Dugaan penipuan tersebut berawal, terlapor (MF) pada hari dan tanggal lupa bulan Agustus 2025 ketika pelapor bersama berada di kamar kost yang beralamat di Jl. KH. Mansyur, Pangarangan, Sumenep.

Saat itu (MF) meminjam uang kepada pelapor dengan alasan untuk menebus sepeda motor miliknya yang telah digadaikan. Mengetahui hal tersebut, pelapor meminjamkan uang sesuai permintaan terlapor.

Kejadian tersebut terjadi beberapa kali, selalu meminjam uang kepada pelapor dengan berbagai macam alasan dan setiap kali meminjam selalu berjanji akan mengembalikan dalam kurun waktu satu minggu setelah meminjam. Namun, terlapor tidak menepati janjinya.

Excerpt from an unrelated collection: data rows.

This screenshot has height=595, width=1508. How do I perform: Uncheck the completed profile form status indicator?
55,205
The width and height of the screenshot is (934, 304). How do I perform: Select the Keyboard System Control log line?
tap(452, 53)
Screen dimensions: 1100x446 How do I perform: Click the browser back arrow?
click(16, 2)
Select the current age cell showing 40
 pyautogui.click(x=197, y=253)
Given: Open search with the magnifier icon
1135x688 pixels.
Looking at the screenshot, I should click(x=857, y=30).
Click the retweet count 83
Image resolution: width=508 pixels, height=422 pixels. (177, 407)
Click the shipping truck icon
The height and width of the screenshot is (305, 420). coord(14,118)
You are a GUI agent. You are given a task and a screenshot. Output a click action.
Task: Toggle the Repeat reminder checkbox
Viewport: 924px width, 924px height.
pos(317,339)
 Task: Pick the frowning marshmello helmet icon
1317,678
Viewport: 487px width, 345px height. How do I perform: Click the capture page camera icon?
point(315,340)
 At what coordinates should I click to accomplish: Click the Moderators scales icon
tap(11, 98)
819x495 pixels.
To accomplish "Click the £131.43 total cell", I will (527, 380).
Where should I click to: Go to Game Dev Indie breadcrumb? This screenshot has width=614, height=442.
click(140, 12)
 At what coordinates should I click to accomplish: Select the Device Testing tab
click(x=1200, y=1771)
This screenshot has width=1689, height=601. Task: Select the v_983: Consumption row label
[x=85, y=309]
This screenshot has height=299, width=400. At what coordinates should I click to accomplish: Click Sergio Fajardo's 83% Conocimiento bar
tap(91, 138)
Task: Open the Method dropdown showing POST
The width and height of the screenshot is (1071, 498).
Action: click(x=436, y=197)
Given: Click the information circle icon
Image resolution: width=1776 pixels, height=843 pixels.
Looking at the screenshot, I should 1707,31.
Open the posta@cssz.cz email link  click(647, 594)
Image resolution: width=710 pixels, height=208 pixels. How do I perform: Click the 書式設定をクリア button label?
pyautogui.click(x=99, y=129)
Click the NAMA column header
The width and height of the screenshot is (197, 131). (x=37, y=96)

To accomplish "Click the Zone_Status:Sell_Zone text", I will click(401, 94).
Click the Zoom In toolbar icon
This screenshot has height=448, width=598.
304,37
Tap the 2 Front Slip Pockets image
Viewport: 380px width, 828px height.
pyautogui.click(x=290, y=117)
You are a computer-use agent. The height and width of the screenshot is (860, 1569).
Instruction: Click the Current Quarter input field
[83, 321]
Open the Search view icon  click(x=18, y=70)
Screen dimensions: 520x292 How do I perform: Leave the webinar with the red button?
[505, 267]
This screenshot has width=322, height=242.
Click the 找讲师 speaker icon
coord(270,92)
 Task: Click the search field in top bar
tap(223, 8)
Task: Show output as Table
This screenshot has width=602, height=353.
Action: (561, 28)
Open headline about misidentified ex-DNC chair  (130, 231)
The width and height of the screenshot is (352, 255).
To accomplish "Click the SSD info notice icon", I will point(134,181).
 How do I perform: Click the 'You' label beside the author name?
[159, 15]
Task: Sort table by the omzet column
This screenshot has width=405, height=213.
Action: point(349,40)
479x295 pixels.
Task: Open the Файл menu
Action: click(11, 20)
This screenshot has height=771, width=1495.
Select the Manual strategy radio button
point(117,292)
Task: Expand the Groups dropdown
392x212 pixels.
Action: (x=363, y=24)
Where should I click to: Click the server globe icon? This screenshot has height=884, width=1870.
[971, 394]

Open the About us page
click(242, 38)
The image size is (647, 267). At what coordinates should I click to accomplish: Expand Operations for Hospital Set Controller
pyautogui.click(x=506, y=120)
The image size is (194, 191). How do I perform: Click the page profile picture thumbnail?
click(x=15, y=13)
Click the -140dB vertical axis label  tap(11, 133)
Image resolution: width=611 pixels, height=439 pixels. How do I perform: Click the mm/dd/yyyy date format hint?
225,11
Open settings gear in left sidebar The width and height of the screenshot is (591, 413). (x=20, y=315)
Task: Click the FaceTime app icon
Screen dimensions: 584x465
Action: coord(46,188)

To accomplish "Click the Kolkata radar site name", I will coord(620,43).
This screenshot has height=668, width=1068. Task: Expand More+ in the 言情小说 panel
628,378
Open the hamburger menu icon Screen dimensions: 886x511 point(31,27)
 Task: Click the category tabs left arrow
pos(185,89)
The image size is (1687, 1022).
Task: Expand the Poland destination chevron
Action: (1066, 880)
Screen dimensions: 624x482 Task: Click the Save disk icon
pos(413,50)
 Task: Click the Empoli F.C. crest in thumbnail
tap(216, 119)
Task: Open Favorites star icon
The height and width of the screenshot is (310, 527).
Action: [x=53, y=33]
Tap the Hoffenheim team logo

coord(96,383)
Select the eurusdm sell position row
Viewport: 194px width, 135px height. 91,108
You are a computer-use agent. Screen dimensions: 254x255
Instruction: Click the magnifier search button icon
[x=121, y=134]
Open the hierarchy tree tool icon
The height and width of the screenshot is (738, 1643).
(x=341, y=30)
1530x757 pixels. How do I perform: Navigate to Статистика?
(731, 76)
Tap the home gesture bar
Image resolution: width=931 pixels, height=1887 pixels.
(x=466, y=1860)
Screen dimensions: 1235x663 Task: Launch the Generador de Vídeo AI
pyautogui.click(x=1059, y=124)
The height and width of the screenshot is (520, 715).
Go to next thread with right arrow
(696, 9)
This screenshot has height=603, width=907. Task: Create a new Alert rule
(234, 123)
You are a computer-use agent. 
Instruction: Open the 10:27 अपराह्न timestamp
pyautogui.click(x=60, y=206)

Namun, sampai pada bulan Oktober 2025, pelapor tidak lagi mempunyai hubungan (pacaran) dengan MOHAMMAD FERDI DWI HIDAYAT, sehingga pelapor meminta agar uang miliknya dikembalikan. Namun saat itu terlapor tidak mengembalikan uang tersebut dengan berbagai macam alasan.

Kmpada tanggal 14 Oktober 2025, pelapor dan (MF) membuat surat pernyataan yang isinya terlapor berjanji akan mengembalikan uang milik pelapor sebesar Rp24.300.000,- dalam kurun waktu 3 bulan, terhitung sejak 14 Oktober 2025 sampai dengan 14 Januari 2026.

Setelah membuat surat pernyataan tersebut, (MF) menjaminkan BPKB dan sertifikat tanah. Akan tetapi hingga saat ini terlapor tidak mengembalikan uang tersebut dan BPKB serta sertifikat tanah yang dijaminkan kepada pelapor ternyata milik orang lain karena pernah dihubungi oleh pemiliknya.

Akibat kejadian tersebut, pelapor mengalami kerugian sebesar Rp24.300.000,-, sehingga melaporkan kejadian tersebut ke Polres Sumenep. (SLP/ADI).